This house will eventually be owned by Carina Faetz under a rent-to-own scheme. She'll pay the trust that runs the scheme $300 a week for the first three years, to cover rent and the cost of the land lease.

"After that three-year period we shift into the ownership phase and so the actual cost of the build is reduced over time as she pays that rent," Bennett explains. 

He wants to build the homes faster for the 80-odd families on a waiting list, but points out a number of blockages causing delays, including the many rules and regulations he has to comply with.

"All of these rules make sense but they add a very large tax onto what we're trying to do," Bennett says.

On top of that, the difficulty of finding land as well as the rising cost of materials are pushing the house price from his earlier goal of $150,000 to $200,000.

But Bennett prefers to focus on the positive aspects, including the generosity of local people and the support of Tasman District Council.

The Detail talks to Faetz and her mother Lolly Dadley-Moore about what the project means to them, as well as Tasman District councillor Chris Hill, about why this sparsely populated region is so desperately short of housing.

"Housing changed quite a while ago where house prices went through the roof.

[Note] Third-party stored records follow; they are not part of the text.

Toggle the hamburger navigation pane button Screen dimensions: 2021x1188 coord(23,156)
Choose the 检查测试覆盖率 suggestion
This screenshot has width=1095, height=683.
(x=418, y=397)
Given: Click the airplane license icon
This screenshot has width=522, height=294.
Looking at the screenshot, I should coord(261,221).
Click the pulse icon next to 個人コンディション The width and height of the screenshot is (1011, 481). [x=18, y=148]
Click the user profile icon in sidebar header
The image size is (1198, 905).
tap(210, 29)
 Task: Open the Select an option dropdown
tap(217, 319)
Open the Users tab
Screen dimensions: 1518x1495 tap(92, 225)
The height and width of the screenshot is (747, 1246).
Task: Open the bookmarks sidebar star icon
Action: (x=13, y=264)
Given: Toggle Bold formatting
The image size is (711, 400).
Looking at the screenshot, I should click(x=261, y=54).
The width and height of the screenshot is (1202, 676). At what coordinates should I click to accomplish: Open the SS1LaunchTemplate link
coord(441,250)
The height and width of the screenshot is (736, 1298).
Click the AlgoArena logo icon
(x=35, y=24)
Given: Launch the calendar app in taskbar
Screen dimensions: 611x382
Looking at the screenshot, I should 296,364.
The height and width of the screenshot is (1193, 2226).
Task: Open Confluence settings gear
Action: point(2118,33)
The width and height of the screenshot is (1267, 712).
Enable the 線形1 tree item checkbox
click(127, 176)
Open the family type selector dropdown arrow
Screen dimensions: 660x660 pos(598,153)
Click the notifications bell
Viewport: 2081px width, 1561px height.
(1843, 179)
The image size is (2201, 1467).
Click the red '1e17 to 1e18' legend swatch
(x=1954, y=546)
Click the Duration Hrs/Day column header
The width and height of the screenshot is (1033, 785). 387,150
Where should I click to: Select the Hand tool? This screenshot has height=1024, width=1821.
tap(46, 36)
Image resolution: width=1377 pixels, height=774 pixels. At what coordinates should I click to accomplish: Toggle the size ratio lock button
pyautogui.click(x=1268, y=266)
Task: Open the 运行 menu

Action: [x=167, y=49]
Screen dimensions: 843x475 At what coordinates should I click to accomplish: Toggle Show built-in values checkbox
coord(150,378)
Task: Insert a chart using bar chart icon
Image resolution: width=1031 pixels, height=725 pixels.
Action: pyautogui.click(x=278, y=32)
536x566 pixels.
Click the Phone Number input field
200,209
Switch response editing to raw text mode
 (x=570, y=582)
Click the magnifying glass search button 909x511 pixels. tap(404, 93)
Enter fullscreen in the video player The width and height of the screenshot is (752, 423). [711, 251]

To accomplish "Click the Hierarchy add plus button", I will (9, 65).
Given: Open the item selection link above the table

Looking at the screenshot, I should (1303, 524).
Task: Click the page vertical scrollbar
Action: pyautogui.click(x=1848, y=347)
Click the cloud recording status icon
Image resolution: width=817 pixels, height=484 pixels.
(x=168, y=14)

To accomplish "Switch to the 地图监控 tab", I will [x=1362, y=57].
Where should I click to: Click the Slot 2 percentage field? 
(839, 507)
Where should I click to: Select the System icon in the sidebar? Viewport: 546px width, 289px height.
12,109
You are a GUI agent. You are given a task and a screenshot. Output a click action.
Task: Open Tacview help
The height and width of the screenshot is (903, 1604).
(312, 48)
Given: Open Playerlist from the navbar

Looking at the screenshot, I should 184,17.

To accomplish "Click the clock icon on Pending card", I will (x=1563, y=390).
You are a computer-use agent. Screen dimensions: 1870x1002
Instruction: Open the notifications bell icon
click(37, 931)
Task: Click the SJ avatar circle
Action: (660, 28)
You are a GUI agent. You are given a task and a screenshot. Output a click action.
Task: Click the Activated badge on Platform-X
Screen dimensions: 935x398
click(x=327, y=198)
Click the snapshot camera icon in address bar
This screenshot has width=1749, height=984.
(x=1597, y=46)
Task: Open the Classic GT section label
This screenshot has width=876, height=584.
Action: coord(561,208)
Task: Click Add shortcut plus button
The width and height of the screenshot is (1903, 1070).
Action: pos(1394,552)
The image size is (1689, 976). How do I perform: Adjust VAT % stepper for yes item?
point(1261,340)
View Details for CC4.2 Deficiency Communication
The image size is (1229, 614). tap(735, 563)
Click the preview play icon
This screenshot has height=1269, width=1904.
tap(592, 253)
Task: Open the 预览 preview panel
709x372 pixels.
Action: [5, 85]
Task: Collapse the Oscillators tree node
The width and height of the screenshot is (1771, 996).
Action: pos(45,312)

A lot of people came in buying holiday homes. Something like a third of our homes here are empty," she says.    

"Affordable housing is very hard to find unless you do something different and there's a different model which is what this project provides."

Project foreman Rodney Watson says he likes being part of a project that's a not-for-profit.

"It is essentially purely to provide accommodation as efficiently as we can."

Bennett also shows The Detail a plot of land in Tākaka set aside for his next development: 14 pensioner flats. 

"If we build this we can pretty much eliminate the need for pensioner flats in Golden Bay for those low income people. This is really important because people who leave Golden Bay because they can't find a place to live, because they don't have wheelchair-accessible houses, they lose their social networks, their families."